California legislators have approved a first-of-its-kind bill that would outlaw discrimination based on caste.
The caste system originates in ancient India and Hinduism, but the contemporary caste system developed throughout centuries of Muslim and British rule, and it can be found in almost all South Asian countries today. The caste places people in rigid social categories at birth. Those in the lowest category — many of whom self-identify as Dalits — can face slurs and violence.
Caste discrimination was legally outlawed in India in 1948, but the process has been slow within the United States, where South Asians comprise one of the fastest growing immigrant groups, according to the Pew Research Center.

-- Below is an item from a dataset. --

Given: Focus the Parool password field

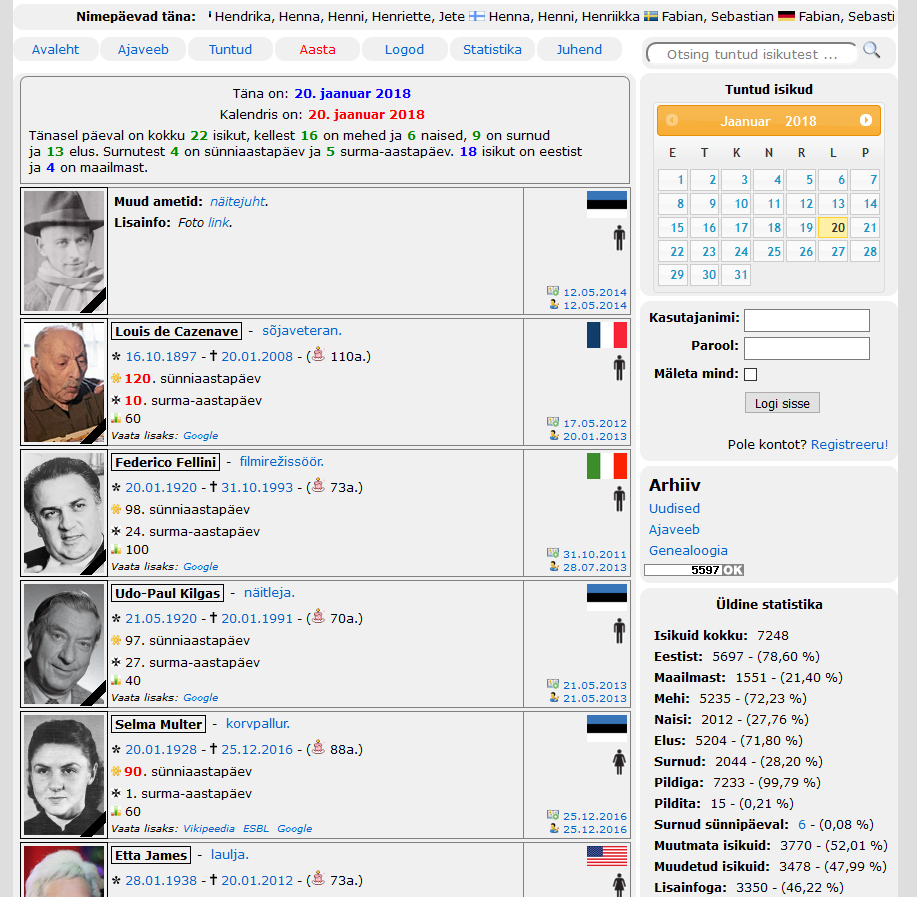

Now headed to Governor Gavin Newsom's desk, the California bill will protect those of South Asian descent and ensure fairness in employment and housing opportunities. While discrimination based on sex, race, and religion is already banned at both the state and federal levels, Senate Bill 403 takes it a step further by outlawing discrimination based on medical conditions, genetic information, sexual orientation, immigration status, and ancestry.
The bill was introduced by Democratic state Senator Aisha Wahab in March, who said on the floor ahead of the vote: “This bill is very simple. It is to protect all people against caste discrimination, regardless of caste: upper caste, lower caste, it does not matter," according to CalMatters.
Seattle became the first U.S. city to ban discrimination based on caste in February, and several higher education institutions have also made caste a protected status, including Brown University, the California State University system, Colby College, and Brandeis University. With the passing of California's bill, the state will become the first in the country to outlaw caste discrimination.
"This is a win rooted in years of Dalit feminist organizing, and we are just getting started in making the state safe for our entire caste-oppressed community," Thenmozhi Soundararajan, executive director of the Dalit advocacy organization Equality Labs, said in a statement. "We know that we have a long journey ahead of us with this bill, but we have made history with this vote."